● **WHAT YOU SHOULD DO**: Would you count the lines below that contain the string "Instagram" and reply with that number only?

══ AVAILABLE DATA

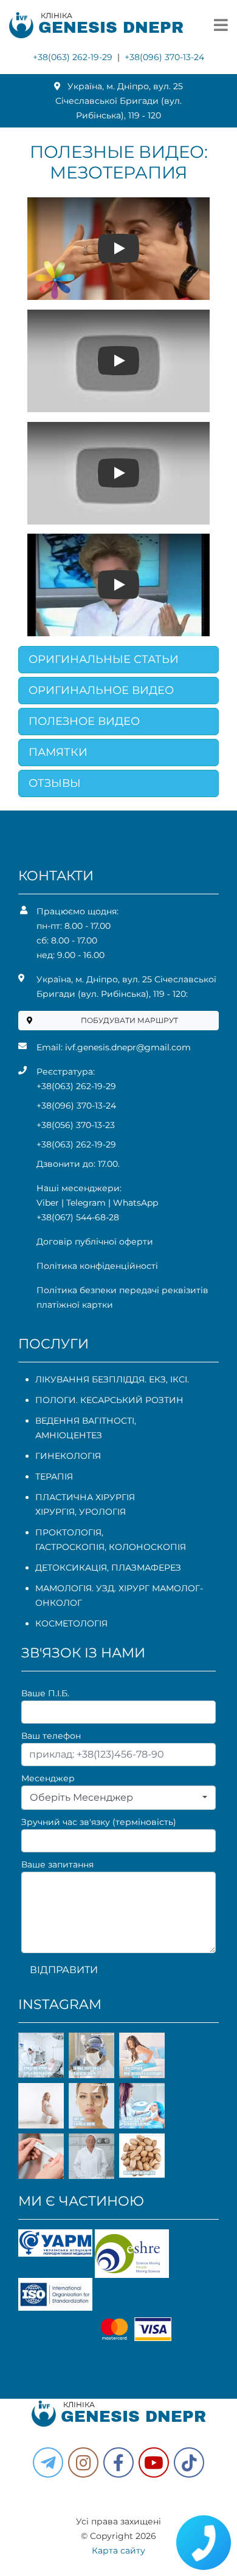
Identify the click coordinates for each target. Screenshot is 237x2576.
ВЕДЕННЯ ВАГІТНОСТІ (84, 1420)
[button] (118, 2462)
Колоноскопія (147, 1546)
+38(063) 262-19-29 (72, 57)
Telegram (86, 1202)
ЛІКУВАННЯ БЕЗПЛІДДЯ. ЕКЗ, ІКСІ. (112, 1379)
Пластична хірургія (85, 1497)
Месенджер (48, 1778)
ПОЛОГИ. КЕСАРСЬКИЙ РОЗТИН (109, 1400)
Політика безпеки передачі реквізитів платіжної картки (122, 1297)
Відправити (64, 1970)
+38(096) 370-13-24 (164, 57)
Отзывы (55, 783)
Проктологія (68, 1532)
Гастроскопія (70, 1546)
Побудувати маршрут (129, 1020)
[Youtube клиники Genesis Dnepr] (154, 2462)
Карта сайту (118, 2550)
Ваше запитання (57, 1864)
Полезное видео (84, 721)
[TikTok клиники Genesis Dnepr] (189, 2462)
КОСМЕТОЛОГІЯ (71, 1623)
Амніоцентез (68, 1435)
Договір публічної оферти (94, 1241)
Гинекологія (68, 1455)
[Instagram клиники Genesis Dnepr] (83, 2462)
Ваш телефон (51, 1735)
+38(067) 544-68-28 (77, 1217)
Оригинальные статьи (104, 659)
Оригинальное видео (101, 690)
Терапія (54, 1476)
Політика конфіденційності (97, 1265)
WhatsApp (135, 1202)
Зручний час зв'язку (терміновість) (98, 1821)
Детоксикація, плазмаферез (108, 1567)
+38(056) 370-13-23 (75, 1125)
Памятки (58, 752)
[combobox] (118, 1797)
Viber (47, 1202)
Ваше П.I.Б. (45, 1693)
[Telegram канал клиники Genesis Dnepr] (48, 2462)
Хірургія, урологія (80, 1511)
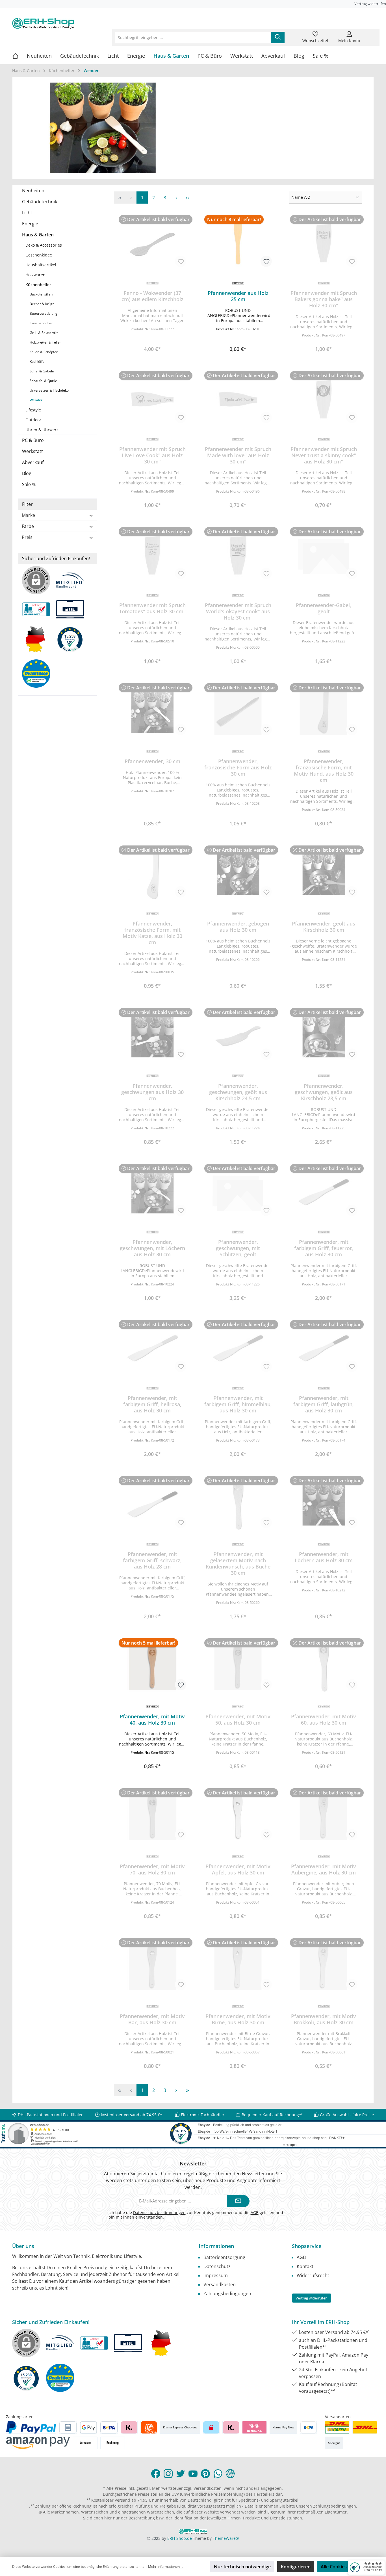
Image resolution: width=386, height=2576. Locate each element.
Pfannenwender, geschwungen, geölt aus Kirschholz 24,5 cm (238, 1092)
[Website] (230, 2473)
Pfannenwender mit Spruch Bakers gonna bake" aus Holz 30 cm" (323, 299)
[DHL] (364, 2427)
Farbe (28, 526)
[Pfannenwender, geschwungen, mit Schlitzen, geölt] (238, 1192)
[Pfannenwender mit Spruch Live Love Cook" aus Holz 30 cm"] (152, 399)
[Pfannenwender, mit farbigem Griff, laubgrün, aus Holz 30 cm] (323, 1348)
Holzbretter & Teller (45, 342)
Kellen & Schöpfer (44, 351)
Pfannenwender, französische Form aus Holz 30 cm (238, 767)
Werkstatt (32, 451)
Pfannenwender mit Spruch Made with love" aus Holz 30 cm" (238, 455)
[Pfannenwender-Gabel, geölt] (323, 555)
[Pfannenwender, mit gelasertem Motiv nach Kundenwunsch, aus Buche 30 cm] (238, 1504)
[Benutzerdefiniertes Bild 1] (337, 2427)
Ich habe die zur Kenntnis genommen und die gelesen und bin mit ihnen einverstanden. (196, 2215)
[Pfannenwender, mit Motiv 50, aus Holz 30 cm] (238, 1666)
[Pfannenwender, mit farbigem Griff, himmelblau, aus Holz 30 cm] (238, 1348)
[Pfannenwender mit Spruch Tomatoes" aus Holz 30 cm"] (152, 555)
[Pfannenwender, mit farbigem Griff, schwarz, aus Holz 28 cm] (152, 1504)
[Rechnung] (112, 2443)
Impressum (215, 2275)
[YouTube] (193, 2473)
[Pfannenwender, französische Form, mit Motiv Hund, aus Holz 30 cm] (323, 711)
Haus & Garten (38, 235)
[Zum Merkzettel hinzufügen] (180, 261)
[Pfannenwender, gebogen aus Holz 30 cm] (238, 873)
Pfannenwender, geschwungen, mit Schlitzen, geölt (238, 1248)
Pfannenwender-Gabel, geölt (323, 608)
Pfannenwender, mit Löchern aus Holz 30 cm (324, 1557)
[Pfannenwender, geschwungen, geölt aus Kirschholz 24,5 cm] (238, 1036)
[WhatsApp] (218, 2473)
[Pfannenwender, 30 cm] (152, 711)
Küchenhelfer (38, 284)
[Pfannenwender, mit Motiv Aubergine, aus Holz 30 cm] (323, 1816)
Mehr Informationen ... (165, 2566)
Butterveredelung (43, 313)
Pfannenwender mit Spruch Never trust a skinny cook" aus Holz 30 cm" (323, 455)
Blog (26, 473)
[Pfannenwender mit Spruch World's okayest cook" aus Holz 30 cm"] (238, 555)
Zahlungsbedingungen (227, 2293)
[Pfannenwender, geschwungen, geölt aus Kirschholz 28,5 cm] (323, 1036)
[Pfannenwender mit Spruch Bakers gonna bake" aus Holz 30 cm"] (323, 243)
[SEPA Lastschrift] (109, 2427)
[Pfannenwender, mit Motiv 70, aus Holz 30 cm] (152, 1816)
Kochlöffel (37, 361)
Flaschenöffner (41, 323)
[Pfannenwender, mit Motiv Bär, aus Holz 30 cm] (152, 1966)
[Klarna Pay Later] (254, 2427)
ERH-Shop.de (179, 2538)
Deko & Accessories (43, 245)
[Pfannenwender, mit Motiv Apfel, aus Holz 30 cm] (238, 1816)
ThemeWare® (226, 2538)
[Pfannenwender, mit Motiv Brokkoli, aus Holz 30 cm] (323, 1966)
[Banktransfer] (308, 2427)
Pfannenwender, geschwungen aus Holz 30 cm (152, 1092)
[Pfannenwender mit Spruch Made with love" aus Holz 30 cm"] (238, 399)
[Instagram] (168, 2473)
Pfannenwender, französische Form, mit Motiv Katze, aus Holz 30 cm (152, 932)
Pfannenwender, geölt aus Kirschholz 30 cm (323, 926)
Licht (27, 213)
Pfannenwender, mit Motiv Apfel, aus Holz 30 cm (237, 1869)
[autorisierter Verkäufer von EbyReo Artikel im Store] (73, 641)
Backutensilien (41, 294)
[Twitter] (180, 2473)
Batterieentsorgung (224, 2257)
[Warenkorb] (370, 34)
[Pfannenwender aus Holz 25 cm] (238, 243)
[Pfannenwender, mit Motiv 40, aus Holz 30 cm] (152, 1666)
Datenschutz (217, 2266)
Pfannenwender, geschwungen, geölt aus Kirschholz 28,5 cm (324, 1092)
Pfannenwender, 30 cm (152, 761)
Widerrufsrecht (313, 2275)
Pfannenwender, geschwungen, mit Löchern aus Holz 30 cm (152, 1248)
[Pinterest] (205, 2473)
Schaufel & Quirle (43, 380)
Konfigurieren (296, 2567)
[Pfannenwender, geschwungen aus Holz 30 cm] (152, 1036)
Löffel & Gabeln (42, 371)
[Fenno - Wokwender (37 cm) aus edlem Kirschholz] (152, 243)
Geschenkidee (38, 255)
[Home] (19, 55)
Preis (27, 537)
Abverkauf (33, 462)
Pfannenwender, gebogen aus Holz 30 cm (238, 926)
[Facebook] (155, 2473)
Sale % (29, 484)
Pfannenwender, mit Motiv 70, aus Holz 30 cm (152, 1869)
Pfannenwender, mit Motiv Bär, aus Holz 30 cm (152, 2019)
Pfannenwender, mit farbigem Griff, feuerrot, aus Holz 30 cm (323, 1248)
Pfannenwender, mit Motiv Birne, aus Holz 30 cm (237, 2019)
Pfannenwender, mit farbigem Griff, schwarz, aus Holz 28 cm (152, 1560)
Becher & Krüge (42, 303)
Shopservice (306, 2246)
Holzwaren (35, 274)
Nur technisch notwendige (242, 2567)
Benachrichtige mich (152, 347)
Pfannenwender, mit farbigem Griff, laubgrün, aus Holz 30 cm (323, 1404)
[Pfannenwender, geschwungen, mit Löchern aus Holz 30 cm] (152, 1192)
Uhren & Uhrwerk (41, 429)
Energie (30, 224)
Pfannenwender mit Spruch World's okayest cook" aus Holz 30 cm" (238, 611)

════
══ AVAILABLE DATA

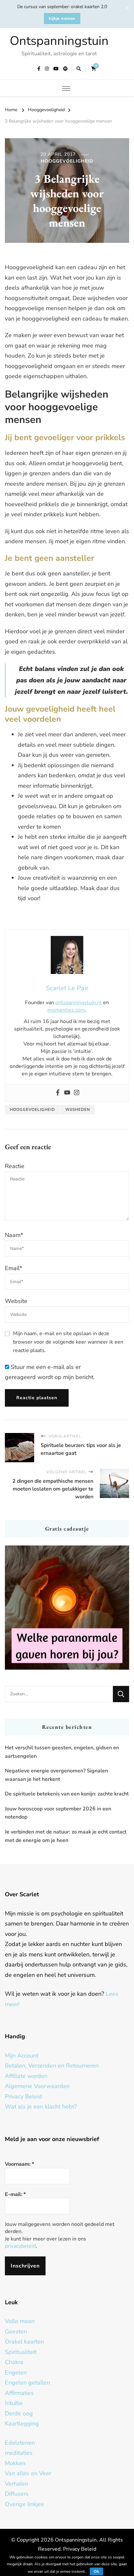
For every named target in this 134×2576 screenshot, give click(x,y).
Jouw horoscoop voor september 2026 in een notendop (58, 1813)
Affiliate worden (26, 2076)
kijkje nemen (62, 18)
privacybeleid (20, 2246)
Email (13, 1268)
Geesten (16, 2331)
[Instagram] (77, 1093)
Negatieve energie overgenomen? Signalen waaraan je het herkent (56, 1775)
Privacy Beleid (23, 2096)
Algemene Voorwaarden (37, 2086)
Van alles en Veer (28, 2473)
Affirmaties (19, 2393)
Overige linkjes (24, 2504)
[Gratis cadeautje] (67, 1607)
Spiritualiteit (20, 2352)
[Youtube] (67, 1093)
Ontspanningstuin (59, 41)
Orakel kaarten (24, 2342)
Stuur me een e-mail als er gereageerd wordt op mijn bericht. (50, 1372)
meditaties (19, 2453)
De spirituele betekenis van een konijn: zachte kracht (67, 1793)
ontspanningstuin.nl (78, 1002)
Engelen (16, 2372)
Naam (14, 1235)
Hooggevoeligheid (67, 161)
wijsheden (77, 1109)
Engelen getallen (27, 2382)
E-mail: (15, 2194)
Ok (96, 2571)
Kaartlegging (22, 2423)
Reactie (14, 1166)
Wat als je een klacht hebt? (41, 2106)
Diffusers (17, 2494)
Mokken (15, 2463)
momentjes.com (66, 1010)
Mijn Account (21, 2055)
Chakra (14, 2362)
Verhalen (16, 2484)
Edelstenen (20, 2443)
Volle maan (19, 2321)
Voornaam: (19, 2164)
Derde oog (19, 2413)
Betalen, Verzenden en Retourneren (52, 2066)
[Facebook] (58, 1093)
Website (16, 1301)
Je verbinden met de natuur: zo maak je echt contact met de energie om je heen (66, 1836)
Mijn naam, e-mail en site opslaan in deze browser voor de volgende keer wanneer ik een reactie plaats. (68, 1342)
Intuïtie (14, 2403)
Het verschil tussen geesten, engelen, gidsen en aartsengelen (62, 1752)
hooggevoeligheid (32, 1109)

════

● **ANSWER SPACE**: 3